── Exercise input
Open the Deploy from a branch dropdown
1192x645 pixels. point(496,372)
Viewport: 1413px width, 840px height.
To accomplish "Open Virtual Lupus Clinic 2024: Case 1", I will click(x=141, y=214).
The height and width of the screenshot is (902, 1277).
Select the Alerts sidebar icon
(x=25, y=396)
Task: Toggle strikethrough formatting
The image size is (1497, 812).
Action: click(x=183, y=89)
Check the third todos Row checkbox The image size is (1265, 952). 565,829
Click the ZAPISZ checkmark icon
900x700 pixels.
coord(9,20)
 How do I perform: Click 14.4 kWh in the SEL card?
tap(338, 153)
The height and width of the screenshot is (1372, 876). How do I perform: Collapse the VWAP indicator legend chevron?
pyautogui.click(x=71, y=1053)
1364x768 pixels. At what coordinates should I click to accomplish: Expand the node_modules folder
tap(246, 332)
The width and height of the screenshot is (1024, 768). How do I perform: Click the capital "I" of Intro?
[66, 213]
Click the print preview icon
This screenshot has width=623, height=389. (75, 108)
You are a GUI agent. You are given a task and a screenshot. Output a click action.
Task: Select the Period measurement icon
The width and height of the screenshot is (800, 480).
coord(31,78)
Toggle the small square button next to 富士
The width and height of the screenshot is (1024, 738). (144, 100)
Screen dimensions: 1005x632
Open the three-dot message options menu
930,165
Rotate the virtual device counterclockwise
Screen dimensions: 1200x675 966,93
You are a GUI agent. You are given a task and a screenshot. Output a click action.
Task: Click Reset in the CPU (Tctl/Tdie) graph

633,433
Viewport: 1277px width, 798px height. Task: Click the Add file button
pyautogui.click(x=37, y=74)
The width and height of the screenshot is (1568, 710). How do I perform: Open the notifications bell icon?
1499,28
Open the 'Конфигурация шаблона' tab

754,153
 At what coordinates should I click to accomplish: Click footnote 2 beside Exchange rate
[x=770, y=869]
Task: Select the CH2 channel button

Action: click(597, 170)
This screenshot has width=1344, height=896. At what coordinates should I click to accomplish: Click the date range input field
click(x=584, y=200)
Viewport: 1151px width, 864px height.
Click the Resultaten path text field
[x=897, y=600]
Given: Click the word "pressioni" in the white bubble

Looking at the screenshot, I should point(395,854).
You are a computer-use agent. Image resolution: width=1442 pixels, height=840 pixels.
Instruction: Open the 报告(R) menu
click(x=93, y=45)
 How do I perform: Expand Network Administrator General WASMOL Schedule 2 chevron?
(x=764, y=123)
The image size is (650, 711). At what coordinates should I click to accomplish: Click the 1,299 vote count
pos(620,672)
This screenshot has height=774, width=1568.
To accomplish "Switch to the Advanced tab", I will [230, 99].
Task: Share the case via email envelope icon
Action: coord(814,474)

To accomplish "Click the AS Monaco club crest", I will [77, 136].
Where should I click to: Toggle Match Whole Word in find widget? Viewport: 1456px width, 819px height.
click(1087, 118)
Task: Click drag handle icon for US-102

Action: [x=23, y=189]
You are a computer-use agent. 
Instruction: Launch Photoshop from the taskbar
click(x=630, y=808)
────
-- Your objective --
Reproduce all of the material above line for line, without changing anything.

-- Response for this exercise --
Open the Deploy from a branch dropdown
1192x645 pixels. point(496,372)
Viewport: 1413px width, 840px height.
To accomplish "Open Virtual Lupus Clinic 2024: Case 1", I will click(x=141, y=214).
The height and width of the screenshot is (902, 1277).
Select the Alerts sidebar icon
(x=25, y=396)
Task: Toggle strikethrough formatting
The image size is (1497, 812).
Action: click(x=183, y=89)
Check the third todos Row checkbox The image size is (1265, 952). 565,829
Click the ZAPISZ checkmark icon
900x700 pixels.
coord(9,20)
 How do I perform: Click 14.4 kWh in the SEL card?
tap(338, 153)
The height and width of the screenshot is (1372, 876). How do I perform: Collapse the VWAP indicator legend chevron?
pyautogui.click(x=71, y=1053)
1364x768 pixels. At what coordinates should I click to accomplish: Expand the node_modules folder
tap(246, 332)
The width and height of the screenshot is (1024, 768). How do I perform: Click the capital "I" of Intro?
[66, 213]
Click the print preview icon
This screenshot has width=623, height=389. (75, 108)
You are a GUI agent. You are given a task and a screenshot. Output a click action.
Task: Select the Period measurement icon
The width and height of the screenshot is (800, 480).
coord(31,78)
Toggle the small square button next to 富士
The width and height of the screenshot is (1024, 738). (144, 100)
Screen dimensions: 1005x632
Open the three-dot message options menu
930,165
Rotate the virtual device counterclockwise
Screen dimensions: 1200x675 966,93
You are a GUI agent. You are given a task and a screenshot. Output a click action.
Task: Click Reset in the CPU (Tctl/Tdie) graph

633,433
Viewport: 1277px width, 798px height. Task: Click the Add file button
pyautogui.click(x=37, y=74)
The width and height of the screenshot is (1568, 710). How do I perform: Open the notifications bell icon?
1499,28
Open the 'Конфигурация шаблона' tab

754,153
 At what coordinates should I click to accomplish: Click footnote 2 beside Exchange rate
[x=770, y=869]
Task: Select the CH2 channel button

Action: click(597, 170)
This screenshot has width=1344, height=896. At what coordinates should I click to accomplish: Click the date range input field
click(x=584, y=200)
Viewport: 1151px width, 864px height.
Click the Resultaten path text field
[x=897, y=600]
Given: Click the word "pressioni" in the white bubble

Looking at the screenshot, I should point(395,854).
You are a computer-use agent. Image resolution: width=1442 pixels, height=840 pixels.
Instruction: Open the 报告(R) menu
click(x=93, y=45)
 How do I perform: Expand Network Administrator General WASMOL Schedule 2 chevron?
(x=764, y=123)
The image size is (650, 711). At what coordinates should I click to accomplish: Click the 1,299 vote count
pos(620,672)
This screenshot has height=774, width=1568.
To accomplish "Switch to the Advanced tab", I will [230, 99].
Task: Share the case via email envelope icon
Action: coord(814,474)

To accomplish "Click the AS Monaco club crest", I will [77, 136].
Where should I click to: Toggle Match Whole Word in find widget? Viewport: 1456px width, 819px height.
click(1087, 118)
Task: Click drag handle icon for US-102

Action: [x=23, y=189]
You are a computer-use agent. 
Instruction: Launch Photoshop from the taskbar
click(x=630, y=808)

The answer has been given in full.